Part of an RP story line, but Dacon's all by his lonesome so I'm using Lj to fill in on what he's been up to.
It was a wonder what the body could become accustomed to. And for that matter what any species' body could become acclimated with. The light sensitive spice had to be mined in complete darkness, which never helped when faced with what *made* the spice. Sure, Dacon had tried it once in the academy (who hadn't?) but he hadn't known then that it came out of a spider's backside. An energy spider at that, one which could suck the life energy straight out of a full grown man in less than a few seconds flat. His eyes had become used to the dark but his ears would never get used to those screams.
Even with the Force as his ally Dacon had trouble fitting in with the work routine. Hours upon hours in a dirt filled tunnel pressed up against your nearest, and usually smelly, neighbor while fingers dug through grit and rock looking for thin tendrils. All the while the mind stayed alert, wary for the slightest movement or sound that could serve as a warning. It rarely ever made the difference. Luckily with his ability to sense his surroundings, Dacon had the advantage. It still didn't help sleep any better at night.
If this is what life had become he was sure he didn't want any more part in it. How long had it been anyway since he was caught flatfooted by that damn merc? A month? A year? Without a sun or any means of telling time it could have very well been years though he could still remember what the outside world looked like so it couldn't have been too long. Either way, he knew he didn't belong there and had been in long enough to know no one was going to come for him. And why should they? He had been the one to leave and he had known the consequences. Truth be told he thought he was above capture; that overconfidence was kicking him in the ass.
Nothing bit as hard as spice. After a foolhardy attempt at freedom Dacon had slipped and let his abilities show. If there was one thing the galaxy had a temerity toward it would be the Jedi. Some approached them with fear and hostility, others with fear but a begrudging respect. The slave drivers of Kessel fell into the former category. A Jedi was a liability in the caves. The first dose was a treat. A reprieve from sore back muscles and aching limbs. A vacation from blood chilling screams into brief but intense pleasure and awareness. It was as if the world opened up into limitless possibilities, but one by one those possibilities flickered out like dying pinpricks of stars out in the distance.
After his sixth treatment with the unrefined spice (the refining process was where all the money came into the cost of production and why waste good spice on a slave?) the pleasure was no longer appealing. Dacon never got the name of his sector's chief but if he knew it he'd spit it as a curse until the day he died. Spice intoxication was a slow process and the beginnings far more enjoyable than any man trying to teach a lesson could bear to watch. One by one he brought them in. Murderers, psychotic killers with a lust for bloodshed and a penchant for finding the most unimaginable ways of going about it. There was no control over the spice's influence, no filter and no direction to point the opened awareness in. Their minds were laid open, every thought and every sick pleasure they took became his thoughts and his sick pleasures. Except that they weren't, and some small part of his drugged mind knew it.
If time had been an elusive blur in the tunnels it was now a concept he couldn't grasp. It could have been eons that he spent in that hazy mist of swirling memories that weren't his own and thoughts he'd never think. Piecing his own life back together was a chore and every time they hauled him from his shift he knew he only had precious moments of instant clarity before it all went back to nothing comprehensible. One thought stuck out from all of the rest. One blazing and unforgettable image that almost pulsed in his mind with a life energy all its own. That one speck of recognition he clung to with everything he had. He could already feel the situation getting desperate as more and more of his sense of self crumbled under the weight of crushing disorientation brought on by the drug. This time he harnessed the drug's effects and remembered for a brief moment about the Force.
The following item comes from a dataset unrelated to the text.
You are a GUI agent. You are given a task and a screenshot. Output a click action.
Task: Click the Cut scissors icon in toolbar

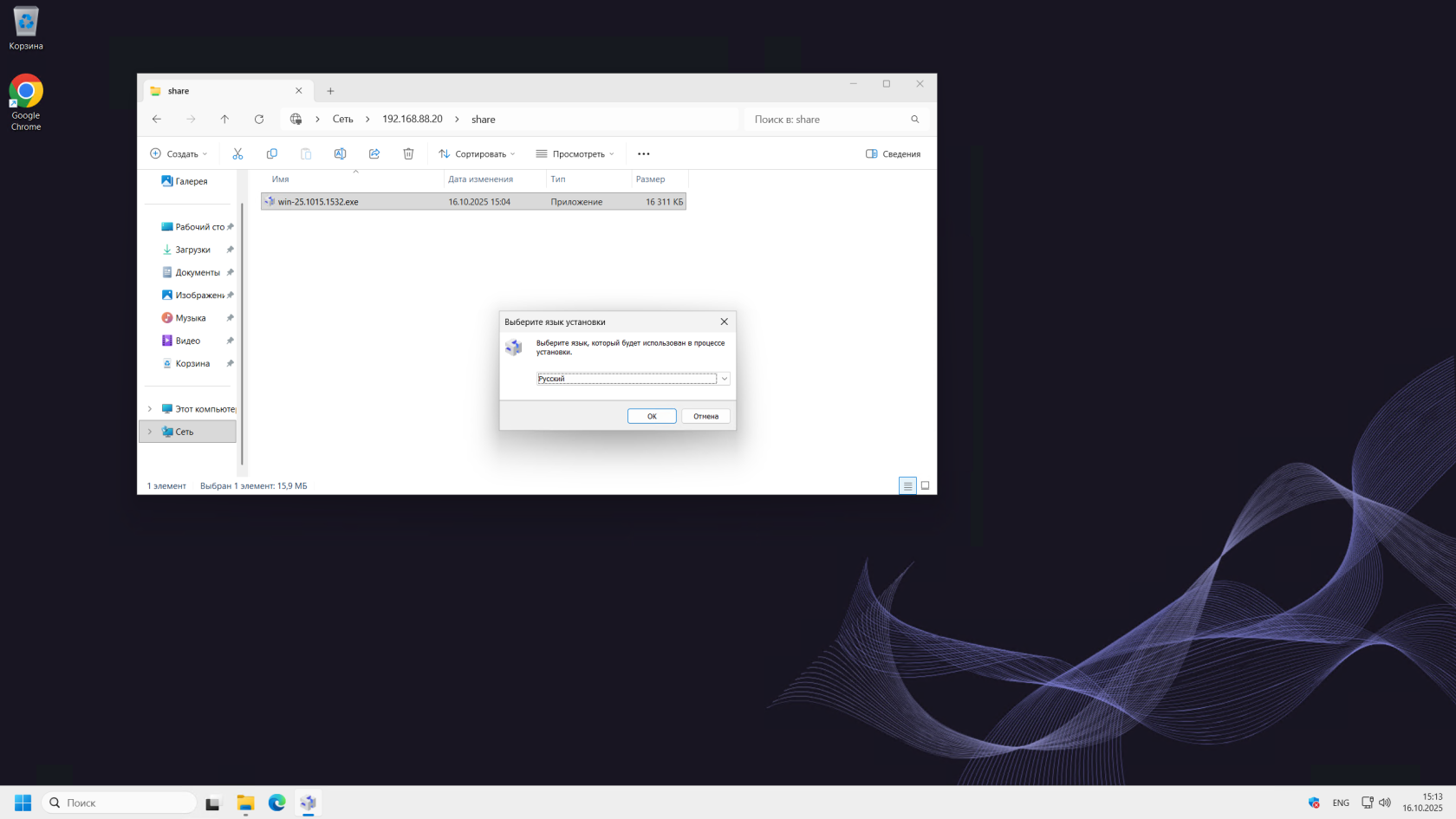[x=237, y=153]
Perhaps that moment was truly that, just a fraction of a second in time, or perhaps it was a full minute or more. He'd never know. All of his focus and concentration went into that image and reached for that pulse of life somewhere far away from here. He reached out and called to her, miraculously remembering her name. Jovi! Jovi help me, please! Jovi he- Whatever clarity had been there quickly eroded away, and for today he was a butcher. He'd wake up in the morning in a fog, not remembering why his throat felt so raw; not remembering that he spent the previous night screaming.